Ultra HD Blu-ray「レヴェナント:蘇えりし者」。20世紀フォックス・ホーム・エンターテイメント・ジャパンから8月24日に発売予定。価格は7479円(税込)

 とくに強い感銘を受けたのが、「レヴェナント:蘇えりし者」の”だった(収録は6.5K/6K 、マスターになるDIファイルは20世紀フォックス作品初の4K)。酷寒の地で繰り広げられる壮絶なサバイバル・ストーリーを雄渾な筆致で描いたこの作品は、特別なライティングをせず、自然光と有りものの光だけを用いたアベイラブルライト撮影が大きな特徴。すべてのシーンが一幅の泰西名画を思わせる美しい構図で捉えられ、DLA-X750Rはその光と影のダイナミックかつ繊細な対比を精妙に描き、4K&HDRの魅力を観る者に力強く伝えるのである。

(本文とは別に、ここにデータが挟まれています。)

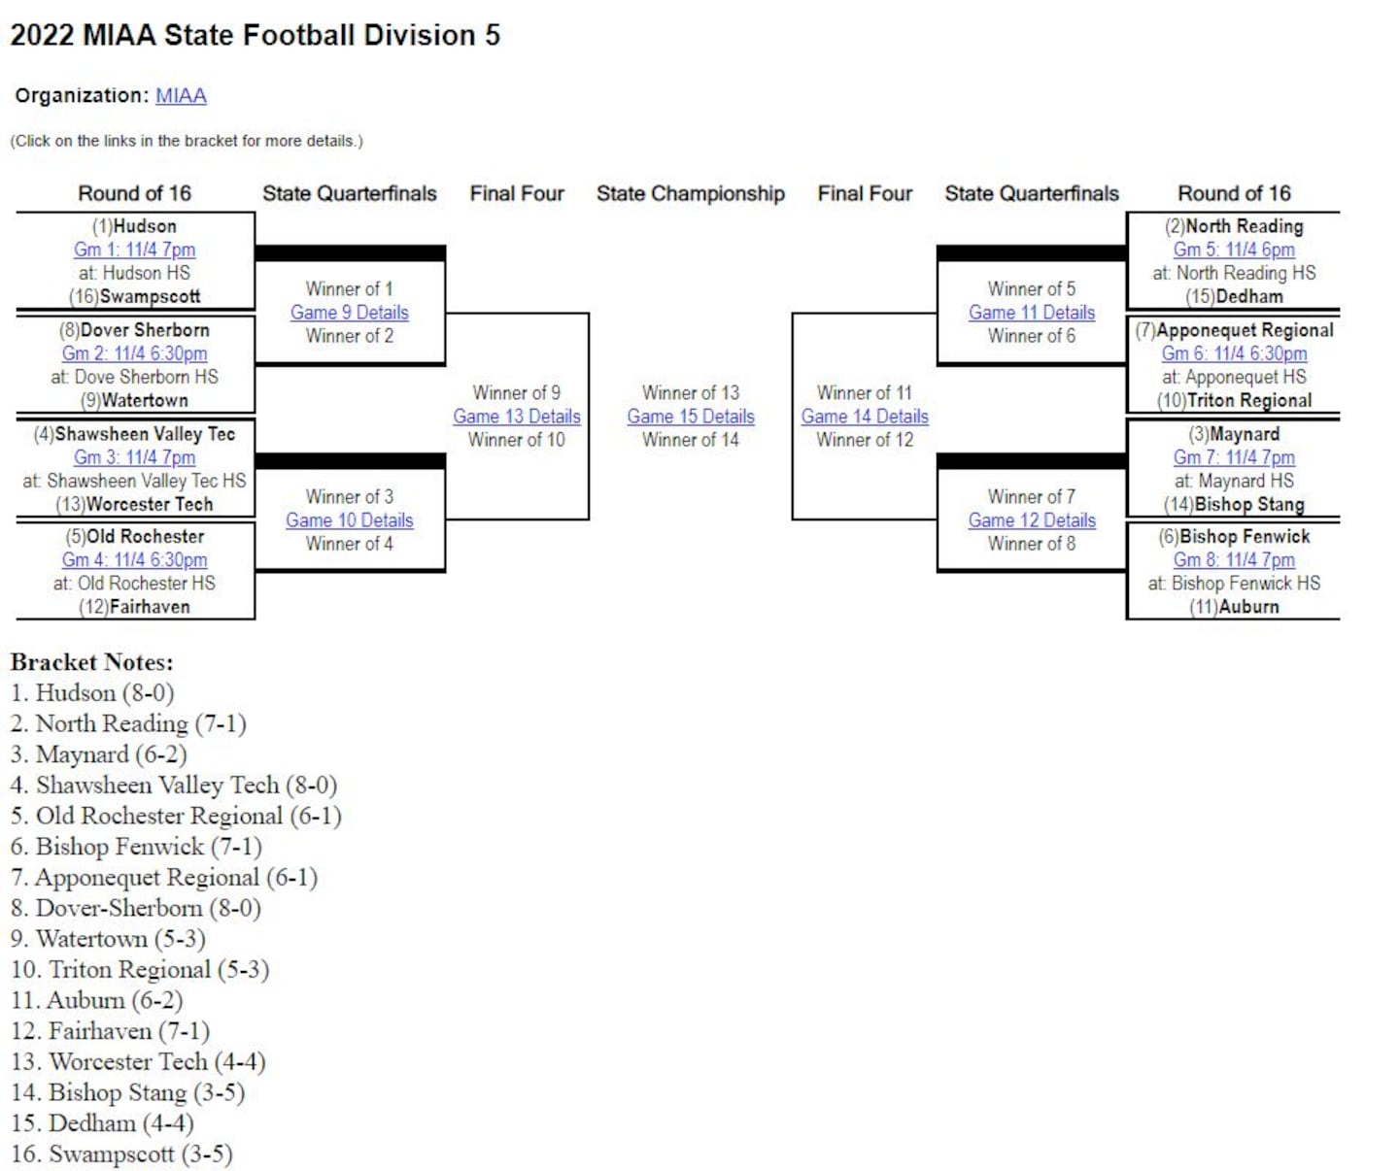Open the MIAA organization link
1399x1171 pixels.
click(181, 95)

 また、DLA-X750Rで観る本作のSN比のよさも驚愕の一言。オープニング・シーンの川面の輝きや朝靄の向こうに見える野牛のシルエットがうっとりするほど美しい。まさにタルコフスキー作品を彷彿させる静謐(せいひつ)な映像詩の趣だ。こんなに美しい映像は、コントラストの浅いデジタルシネマプロジェクターを用いたフルHD上映の映画館では絶対に楽しむことはできないだろう。